Task objective
Rewrite all the records below with "Adjustments tab" changed to "Settings tab" and everything else left as is. Omit the pictures from your version.
== == ==
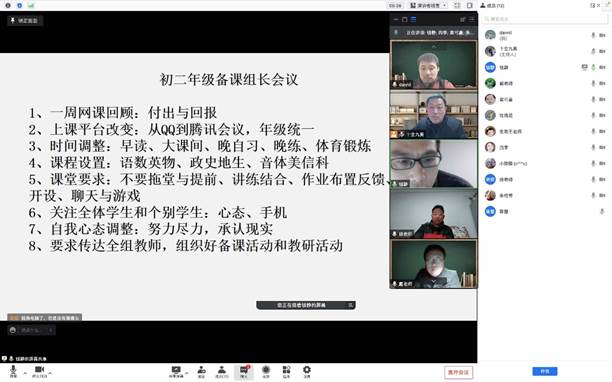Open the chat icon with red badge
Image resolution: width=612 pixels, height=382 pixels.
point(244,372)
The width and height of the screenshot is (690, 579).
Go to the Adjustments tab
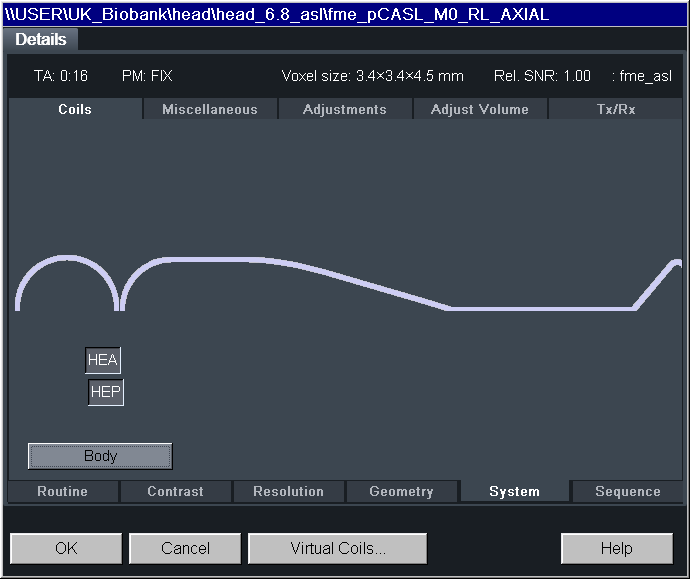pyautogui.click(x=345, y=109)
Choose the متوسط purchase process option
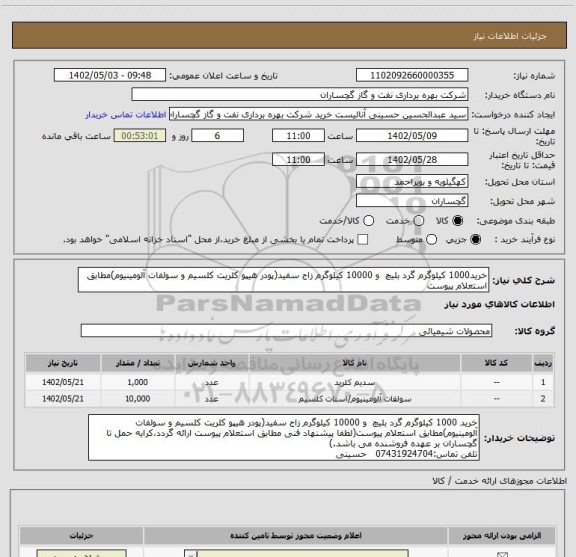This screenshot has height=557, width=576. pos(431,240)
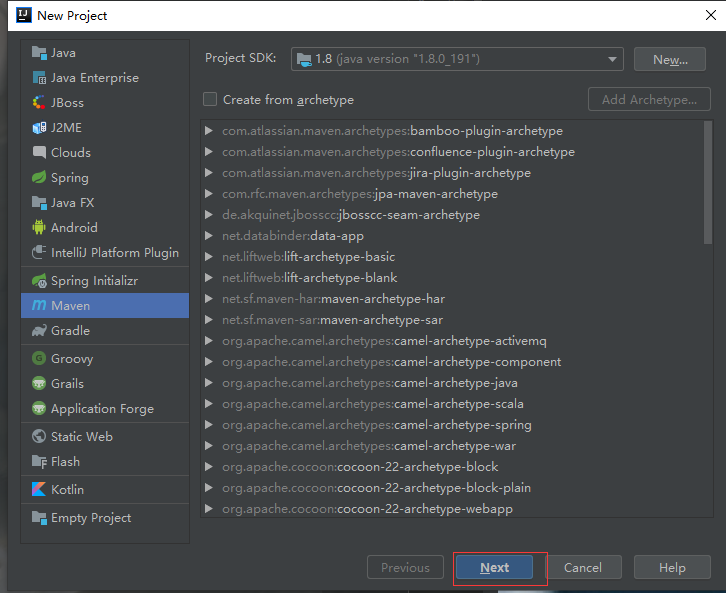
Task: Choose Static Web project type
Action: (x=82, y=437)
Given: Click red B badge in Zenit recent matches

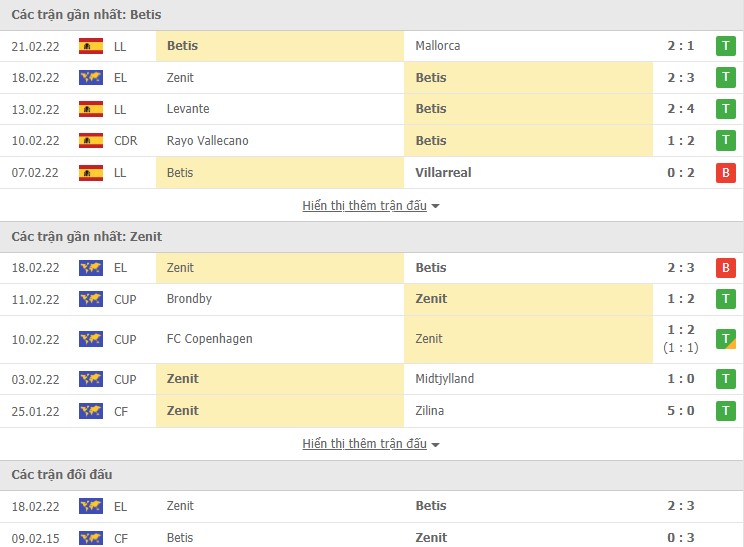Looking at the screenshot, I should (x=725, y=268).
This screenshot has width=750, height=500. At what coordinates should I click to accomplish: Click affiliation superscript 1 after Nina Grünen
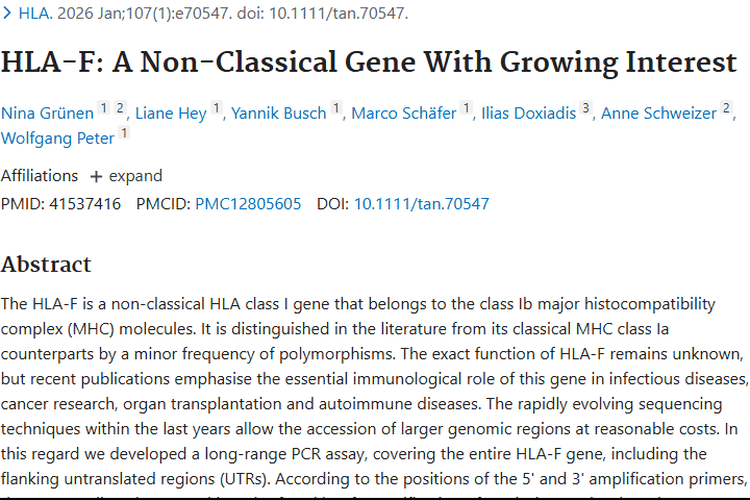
== == ==
Completed exercise
Open the chat icon with red badge
Image resolution: width=612 pixels, height=382 pixels.
point(244,372)
The width and height of the screenshot is (690, 579).
Go to the Settings tab
pyautogui.click(x=345, y=109)
Choose the متوسط purchase process option
This screenshot has height=557, width=576. pos(431,240)
Task: Choose Static Web project type
Action: (x=82, y=437)
Given: Click red B badge in Zenit recent matches

Looking at the screenshot, I should (x=725, y=268).
This screenshot has width=750, height=500. At what coordinates should I click to accomplish: Click affiliation superscript 1 after Nina Grünen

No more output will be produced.